_Problem_. Determine how many lines of the entries contain "computer". Reply with that number alone.

_Stored records_.

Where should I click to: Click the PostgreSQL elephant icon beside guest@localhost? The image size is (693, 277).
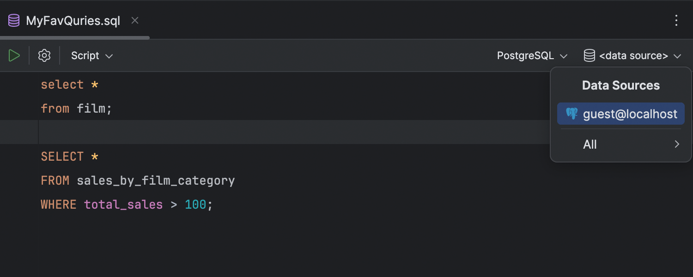572,114
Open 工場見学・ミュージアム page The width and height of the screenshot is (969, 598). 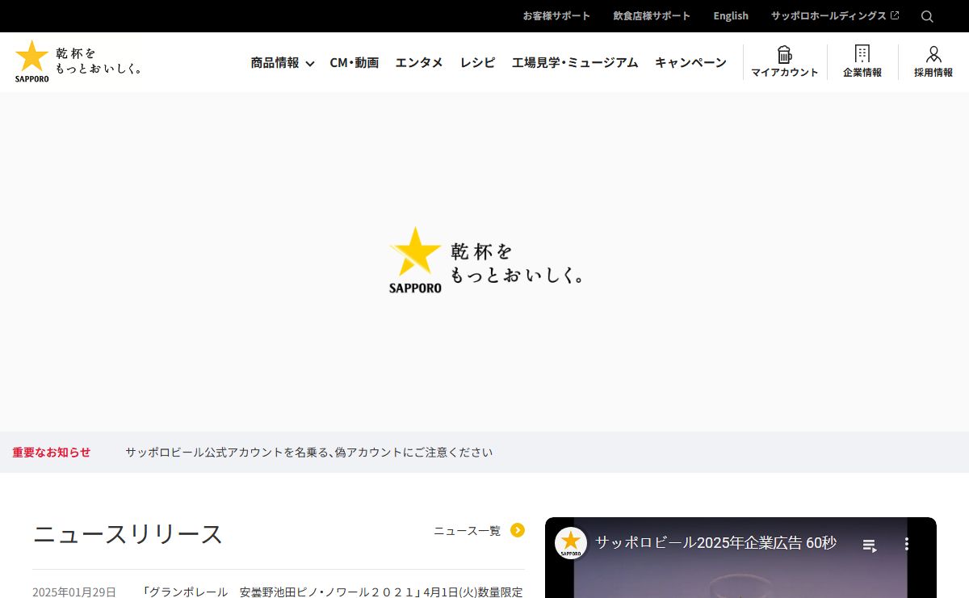point(574,62)
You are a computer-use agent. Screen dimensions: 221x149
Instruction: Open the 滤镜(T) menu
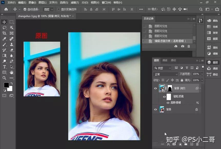tap(75, 3)
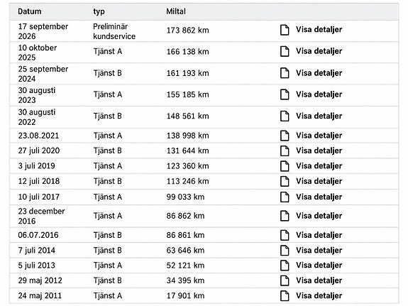The image size is (408, 306).
Task: Click document icon for 27 juli 2020 service
Action: [285, 151]
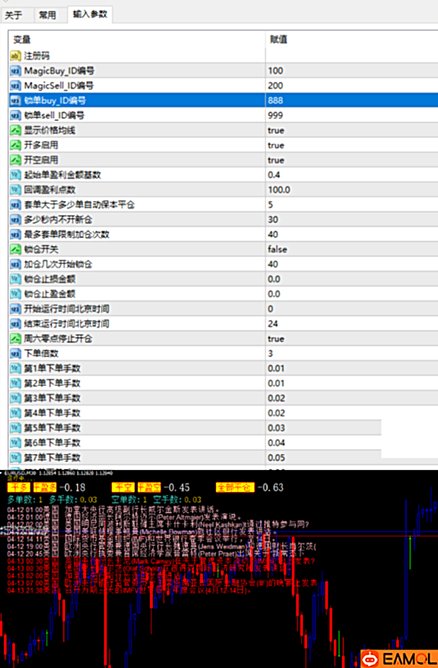Select the MagicSell_ID编号 value field 200
Screen dimensions: 438x668
coord(275,85)
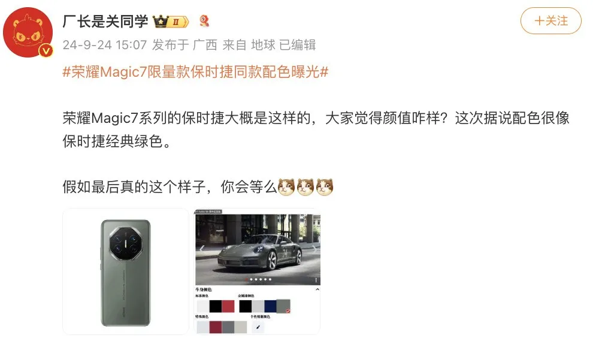Viewport: 593px width, 362px height.
Task: Click the first cat emoji
Action: point(286,187)
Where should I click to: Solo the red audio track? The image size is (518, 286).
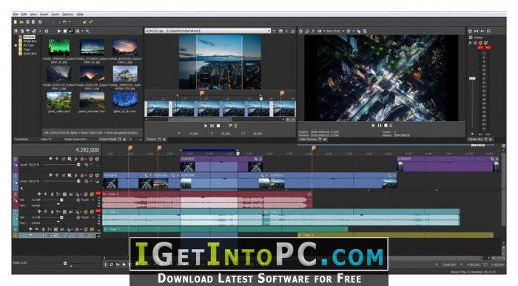(x=92, y=194)
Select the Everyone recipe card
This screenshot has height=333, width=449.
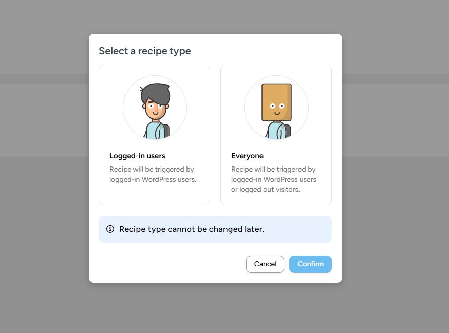pyautogui.click(x=276, y=135)
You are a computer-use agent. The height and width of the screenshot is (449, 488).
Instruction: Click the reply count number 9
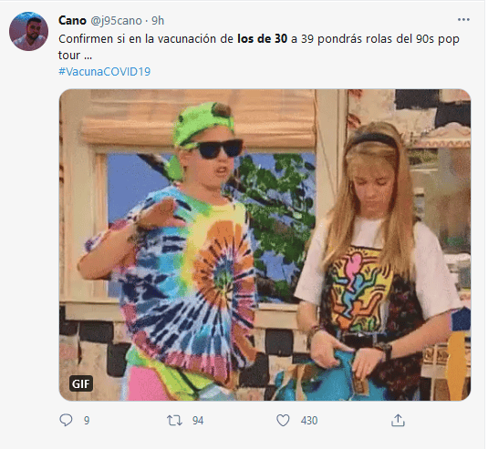(x=87, y=421)
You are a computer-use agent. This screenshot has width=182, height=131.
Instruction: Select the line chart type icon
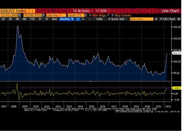click(x=78, y=19)
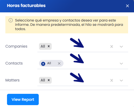Click the View Report button
This screenshot has width=134, height=107.
click(x=23, y=99)
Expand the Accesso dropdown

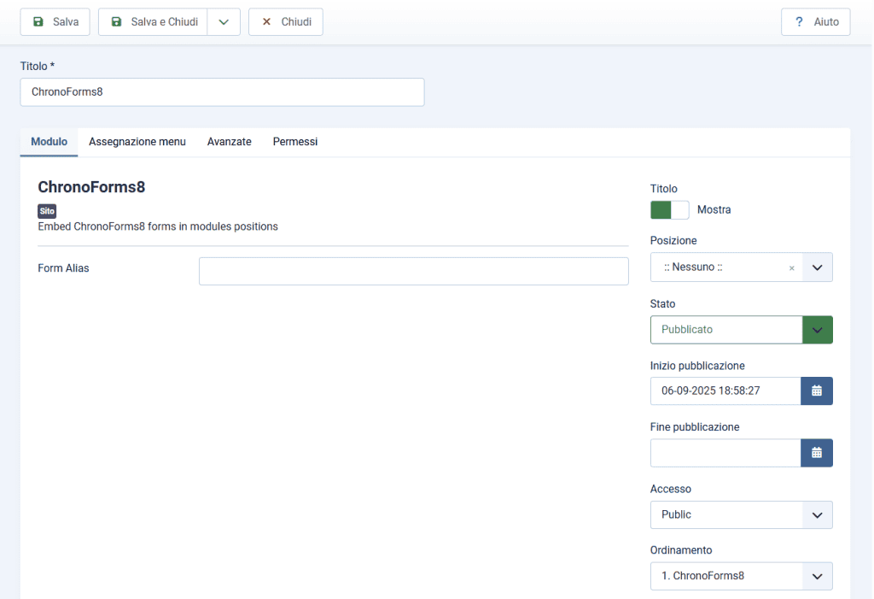[817, 514]
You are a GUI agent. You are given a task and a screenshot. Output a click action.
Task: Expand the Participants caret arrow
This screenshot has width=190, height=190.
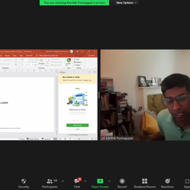[x=63, y=181]
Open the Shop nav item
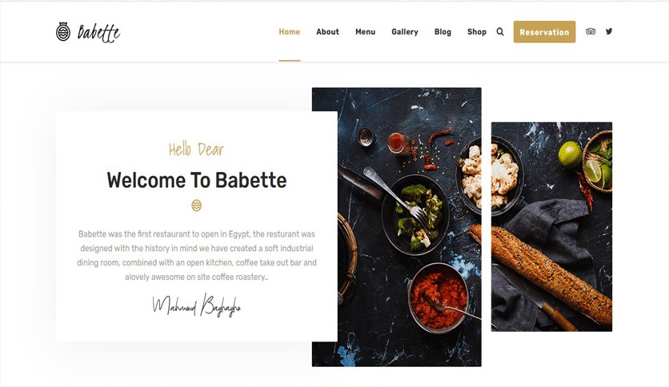 [477, 32]
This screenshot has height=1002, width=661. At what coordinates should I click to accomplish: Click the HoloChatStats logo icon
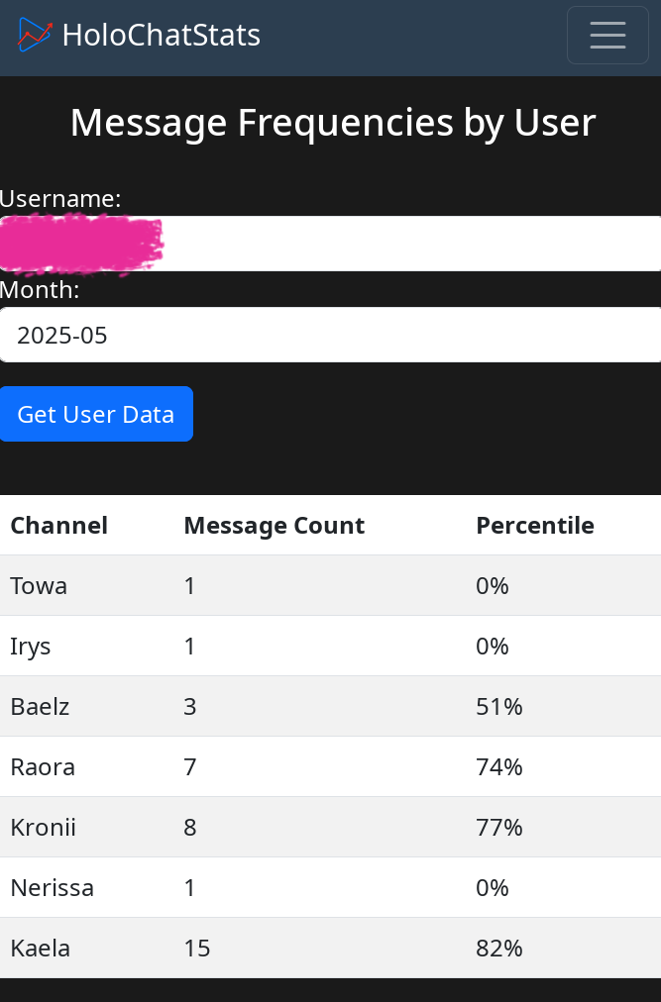34,35
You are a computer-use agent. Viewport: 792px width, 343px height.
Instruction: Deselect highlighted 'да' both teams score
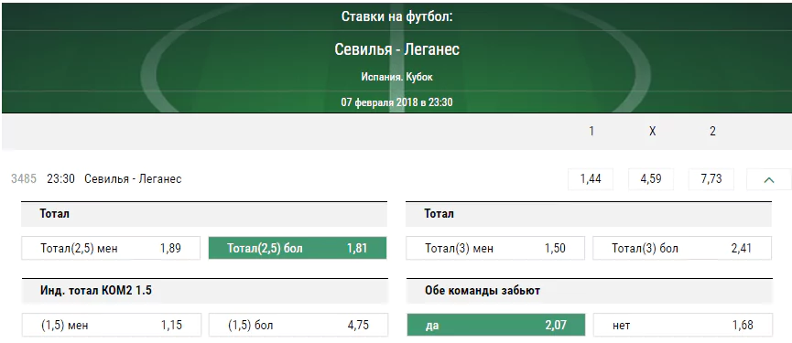pos(496,325)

_Task response_. 4